*** Opening of Exercise materials ***

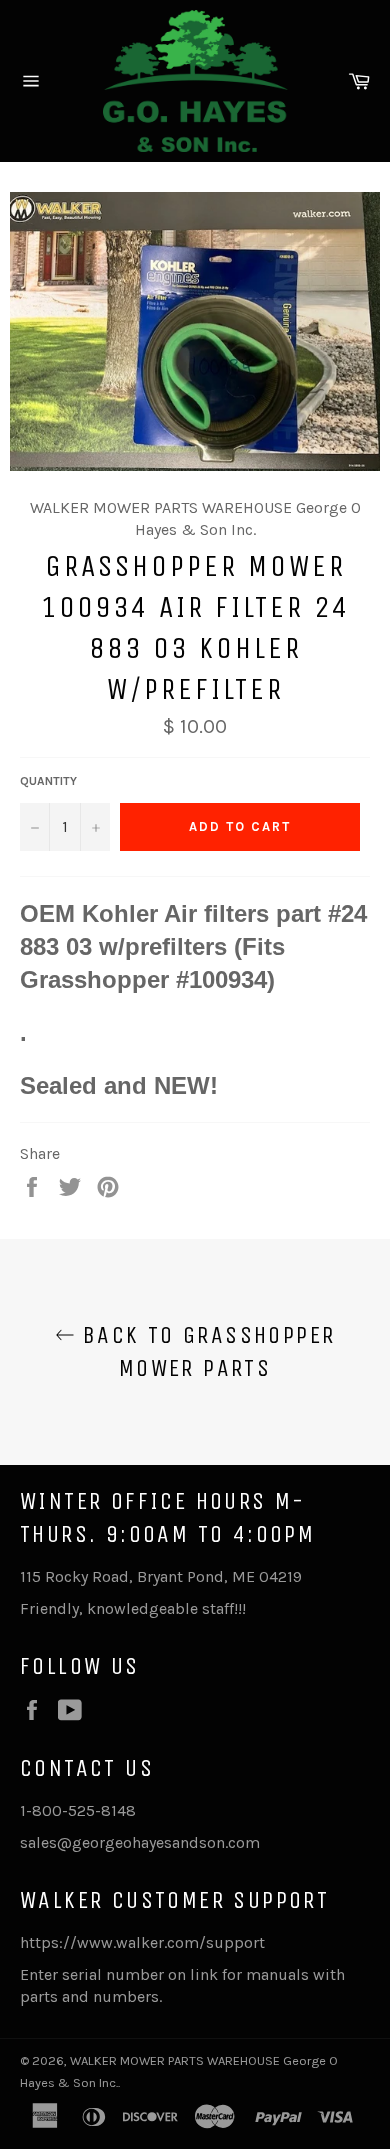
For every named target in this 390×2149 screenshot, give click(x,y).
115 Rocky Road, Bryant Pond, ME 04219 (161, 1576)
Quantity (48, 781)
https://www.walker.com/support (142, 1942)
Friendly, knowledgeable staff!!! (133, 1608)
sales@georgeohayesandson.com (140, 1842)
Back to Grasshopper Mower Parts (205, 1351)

*** Close of Exercise materials ***
*** Opening of Exercise materials ***

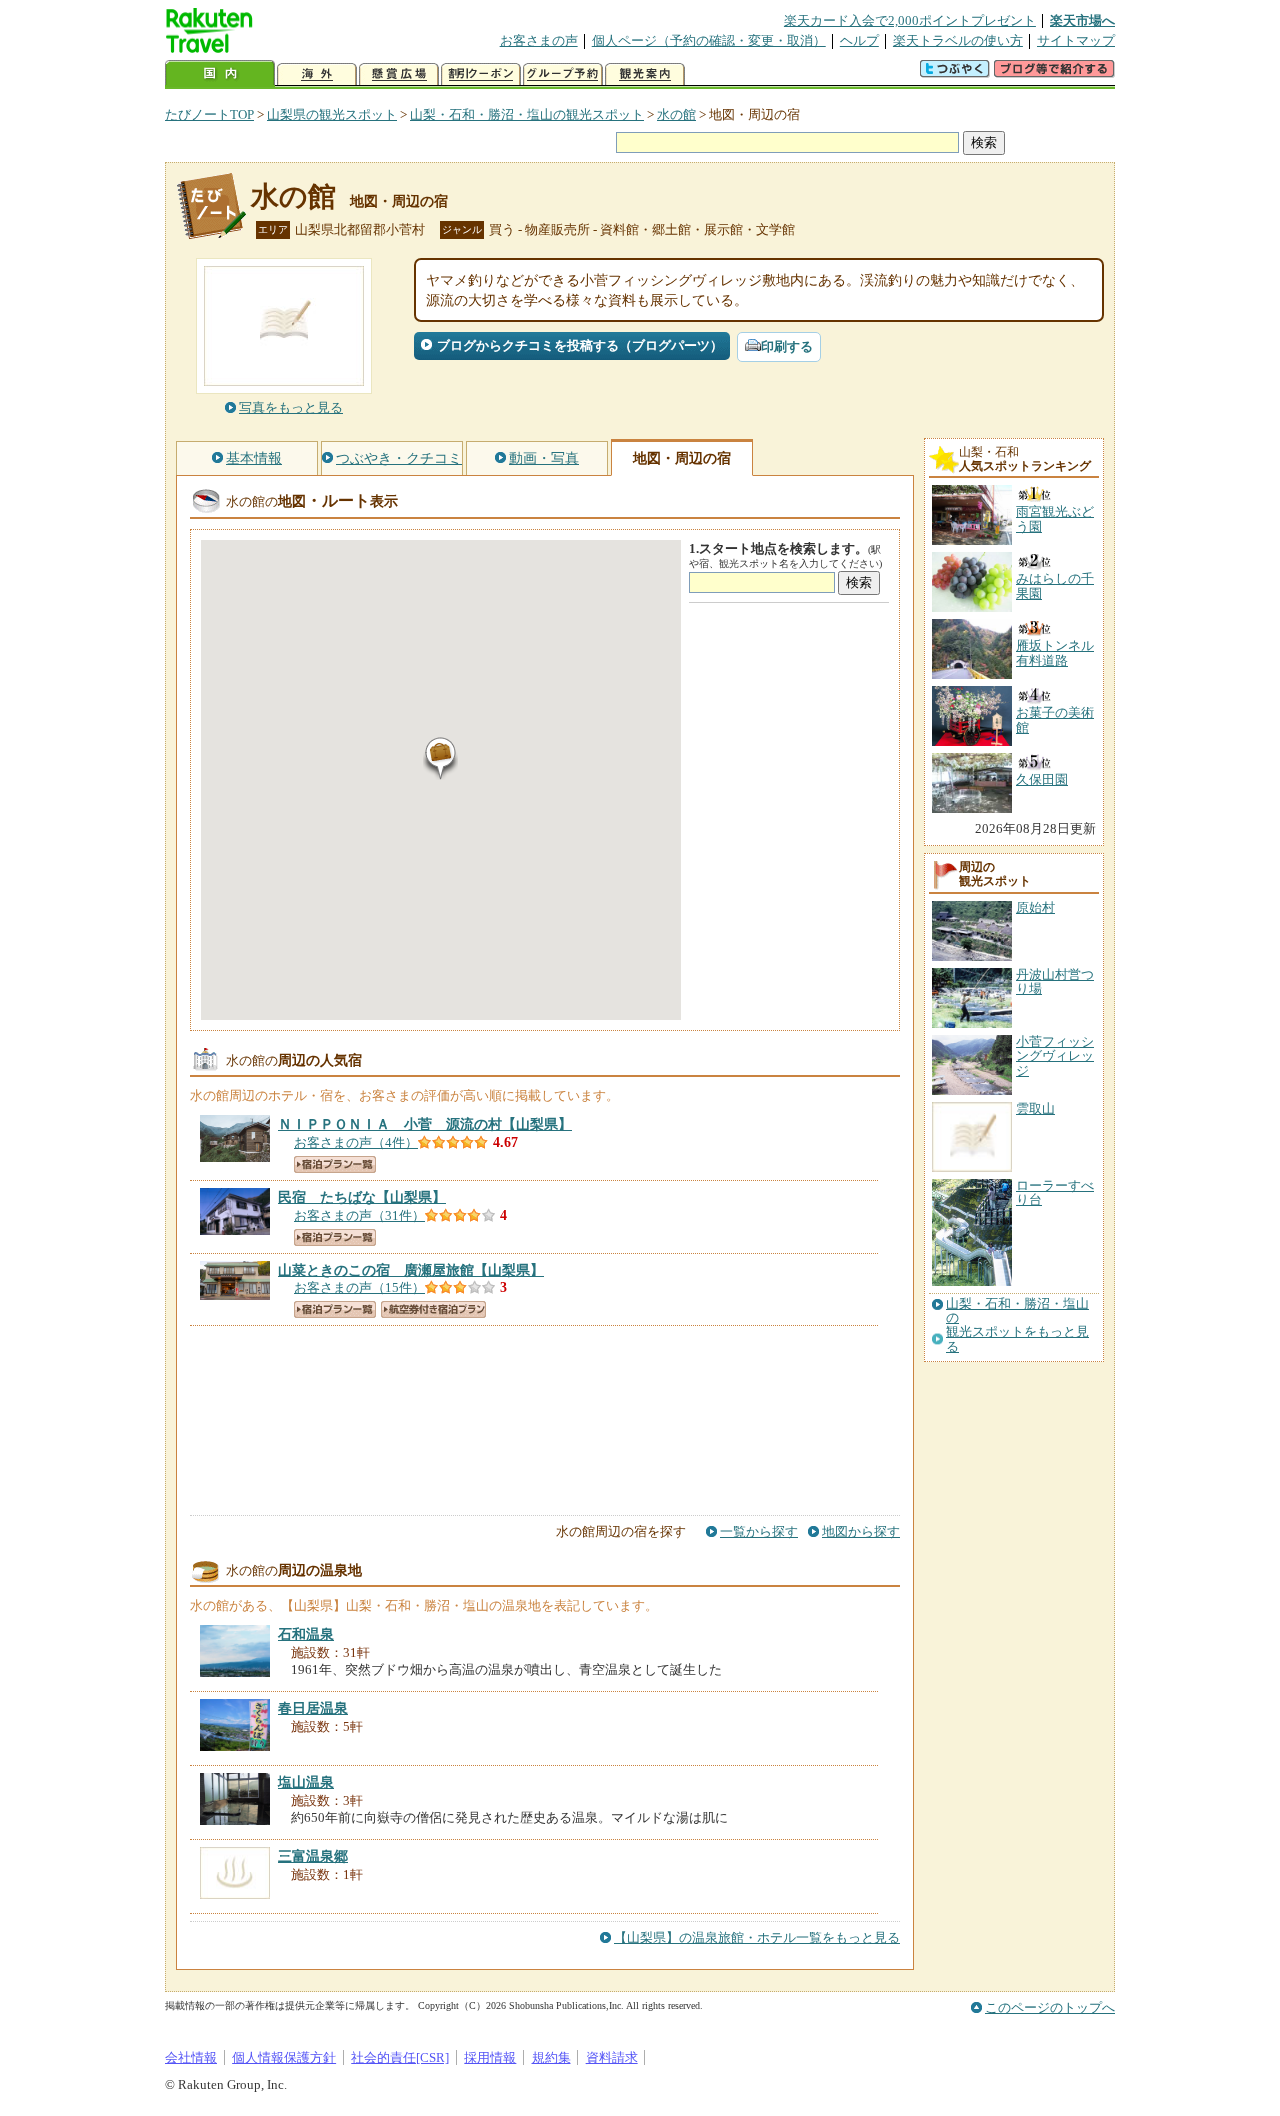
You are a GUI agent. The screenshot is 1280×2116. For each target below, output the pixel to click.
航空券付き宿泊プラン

*** Close of Exercise materials ***
*** Opening of Exercise materials ***

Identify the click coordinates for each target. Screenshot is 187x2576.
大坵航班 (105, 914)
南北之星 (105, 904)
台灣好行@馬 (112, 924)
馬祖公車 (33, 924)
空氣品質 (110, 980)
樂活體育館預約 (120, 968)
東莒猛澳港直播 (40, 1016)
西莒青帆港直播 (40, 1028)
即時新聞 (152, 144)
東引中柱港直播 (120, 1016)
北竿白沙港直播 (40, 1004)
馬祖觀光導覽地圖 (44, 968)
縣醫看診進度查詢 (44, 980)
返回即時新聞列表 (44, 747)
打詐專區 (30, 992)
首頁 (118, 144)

*** Close of Exercise materials ***

Task requirements:
Everything above from the line containing "台灣好行@馬 (112, 924)" down to the line containing "首頁 (118, 144)" is to be transcribed exactly, with both of those lines included and nothing else added.

Answer for this exercise:
台灣好行@馬 (112, 924)
馬祖公車 (33, 924)
空氣品質 (110, 980)
樂活體育館預約 (120, 968)
東莒猛澳港直播 (40, 1016)
西莒青帆港直播 (40, 1028)
即時新聞 (152, 144)
東引中柱港直播 (120, 1016)
北竿白沙港直播 (40, 1004)
馬祖觀光導覽地圖 (44, 968)
縣醫看診進度查詢 (44, 980)
返回即時新聞列表 (44, 747)
打詐專區 (30, 992)
首頁 (118, 144)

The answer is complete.